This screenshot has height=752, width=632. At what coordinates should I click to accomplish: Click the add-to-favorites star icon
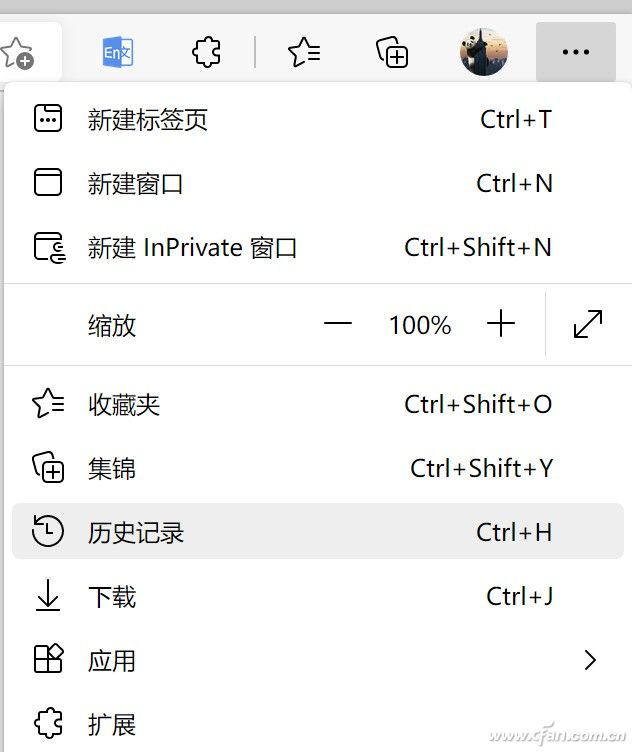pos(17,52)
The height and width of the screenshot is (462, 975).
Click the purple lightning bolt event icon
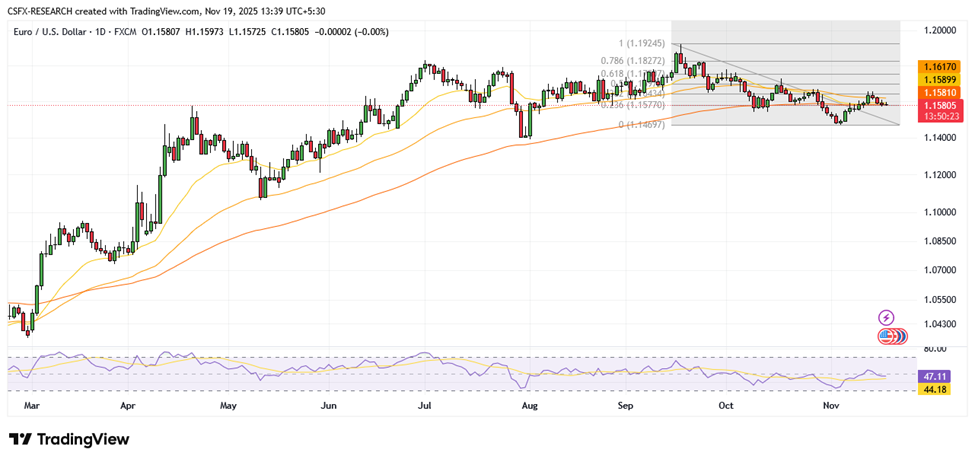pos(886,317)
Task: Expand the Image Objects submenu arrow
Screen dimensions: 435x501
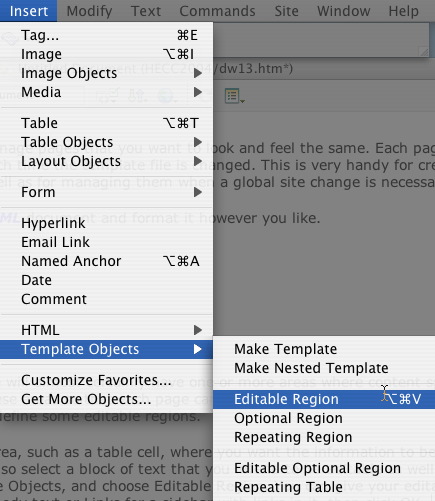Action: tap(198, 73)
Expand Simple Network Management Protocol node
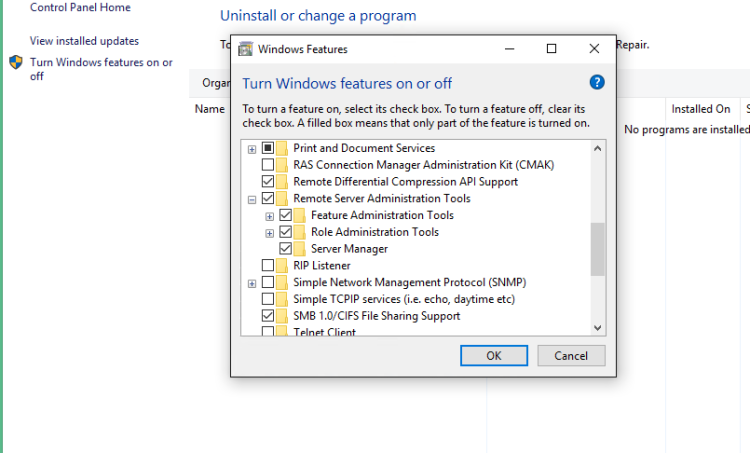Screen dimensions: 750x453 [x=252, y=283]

● **Objective**
Reproduce each of the entries above word for word, leaving out the pictures.

● **Solved problem**
This screenshot has height=752, width=632. At what coordinates should I click to accomplish: Click the add-to-favorites star icon
pos(17,52)
The height and width of the screenshot is (462, 975).
Click the purple lightning bolt event icon
pos(886,317)
Task: Expand the Image Objects submenu arrow
Screen dimensions: 435x501
Action: tap(198, 73)
Expand Simple Network Management Protocol node
Screen dimensions: 750x453 [x=252, y=283]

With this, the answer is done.